• [DATA IN THIS EXERCISE]
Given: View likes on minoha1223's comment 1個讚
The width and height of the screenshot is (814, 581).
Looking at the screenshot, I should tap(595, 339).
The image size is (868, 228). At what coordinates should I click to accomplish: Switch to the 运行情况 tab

==

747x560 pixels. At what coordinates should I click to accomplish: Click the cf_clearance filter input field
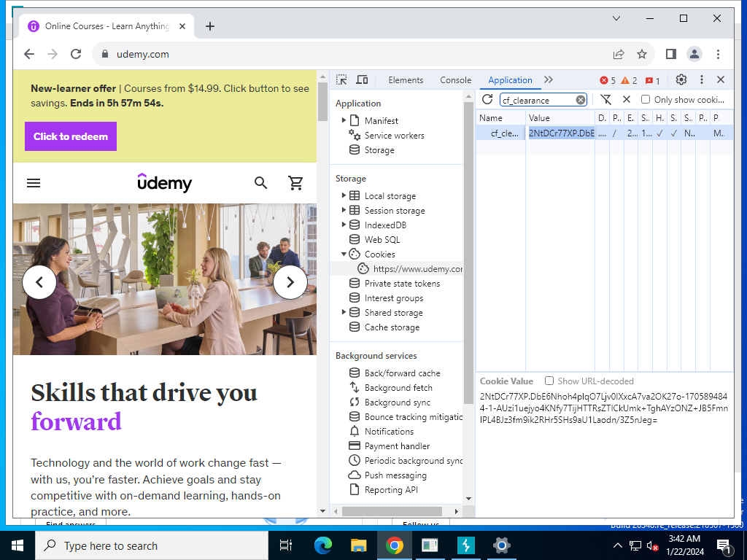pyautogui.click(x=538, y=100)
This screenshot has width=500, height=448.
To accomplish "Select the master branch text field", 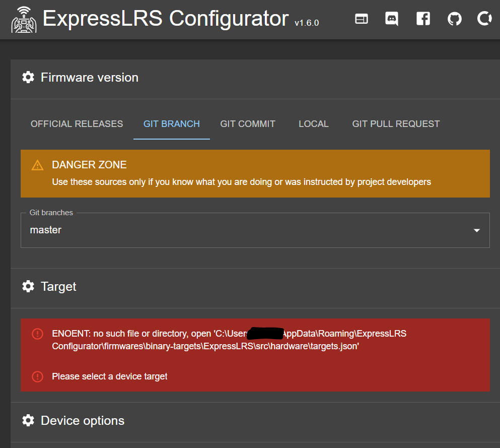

==

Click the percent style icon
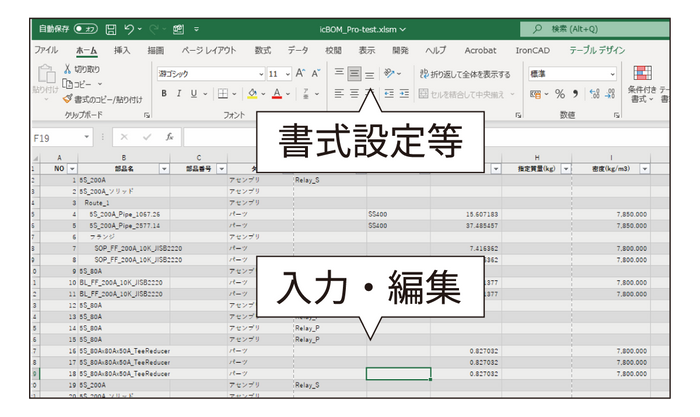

• [YOUR TASK] Starting at the line with "The width and" and ending at the line with "The image size", print each line of the listing above exactly, with no other lines.

• [COMPLETED EXERCISE]
The width and height of the screenshot is (814, 581).
Looking at the screenshot, I should tap(595, 339).
The image size is (868, 228). At what coordinates should I click to accomplish: Switch to the 运行情况 tab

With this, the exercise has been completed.